Speaking in Stockholm in February, Chairman of the U.K.’s Financial Services Authority Adair Turner said setting individual standards is each country’s “right.” Nations that design their own rules will “get advantages from it in the longer term, rather than disadvantages,” he said.
Europe’s crisis has been exacerbated by the link between its under-capitalized banks and over-indebted governments. After three years of fiscal turmoil, only four of the euro area’s 17 member states will comply with the bloc’s 60 percent debt rule this year, according to European Commission estimates published May 3.
Germany’s debt will reach 81.1 percent, while the euro area’s average will swell to 95.5 percent of GDP. Greece’s debt burden will be almost three times the bloc’s targeted limit, at 175.2 percent, the commission estimates. Cyprus will see its debt swell to 109.5 percent.

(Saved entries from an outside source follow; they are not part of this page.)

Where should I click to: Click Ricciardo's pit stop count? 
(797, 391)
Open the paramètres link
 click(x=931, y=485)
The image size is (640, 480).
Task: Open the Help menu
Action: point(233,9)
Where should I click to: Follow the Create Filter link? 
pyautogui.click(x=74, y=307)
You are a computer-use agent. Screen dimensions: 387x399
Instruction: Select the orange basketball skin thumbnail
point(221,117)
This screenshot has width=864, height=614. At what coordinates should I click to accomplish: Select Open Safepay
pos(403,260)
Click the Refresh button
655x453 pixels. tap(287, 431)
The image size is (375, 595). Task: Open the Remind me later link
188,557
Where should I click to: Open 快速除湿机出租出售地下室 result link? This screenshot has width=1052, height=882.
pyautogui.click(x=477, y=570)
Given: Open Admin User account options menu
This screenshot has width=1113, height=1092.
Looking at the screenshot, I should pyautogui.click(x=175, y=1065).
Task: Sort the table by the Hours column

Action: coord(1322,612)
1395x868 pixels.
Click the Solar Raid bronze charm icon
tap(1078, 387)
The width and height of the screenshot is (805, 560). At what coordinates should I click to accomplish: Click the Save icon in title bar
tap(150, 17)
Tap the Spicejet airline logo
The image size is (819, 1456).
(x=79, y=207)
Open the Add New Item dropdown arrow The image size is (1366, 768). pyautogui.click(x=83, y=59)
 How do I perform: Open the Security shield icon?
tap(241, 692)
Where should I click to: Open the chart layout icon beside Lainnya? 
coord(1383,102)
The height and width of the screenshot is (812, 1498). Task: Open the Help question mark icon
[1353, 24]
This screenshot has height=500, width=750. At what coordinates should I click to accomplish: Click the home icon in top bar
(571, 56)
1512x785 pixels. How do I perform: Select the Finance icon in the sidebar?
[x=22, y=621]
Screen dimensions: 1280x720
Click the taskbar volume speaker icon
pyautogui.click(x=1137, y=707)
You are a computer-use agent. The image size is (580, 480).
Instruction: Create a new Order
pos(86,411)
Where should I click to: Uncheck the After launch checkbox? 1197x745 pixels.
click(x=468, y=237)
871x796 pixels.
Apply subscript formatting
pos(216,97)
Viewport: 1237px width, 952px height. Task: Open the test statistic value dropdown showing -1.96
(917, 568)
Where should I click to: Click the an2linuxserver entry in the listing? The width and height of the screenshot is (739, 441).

Commission data also show euro-zone governments have injected 1.7 trillion euros ($2.2 trillion) into their banking systems since 2008 as the fates of nations depended on the survival of their financial industries.
To avoid such costs, some of Sweden’s most influential economists have argued in favor of requiring banks to hold 20 percent capital relative to their risk-weighted assets. Assar Lindbeck, a research fellow at the Research Institute of Industrial Economics and one of the main architects behind Sweden’s budget surplus rule, said in an interview last month existing capital requirements should be “raised substantially.”
According to Norman, Sweden’s banks are lobbying against stricter rules in vain.
“There are no doubts that we will be able to have higher capital requirements than other countries,” he said.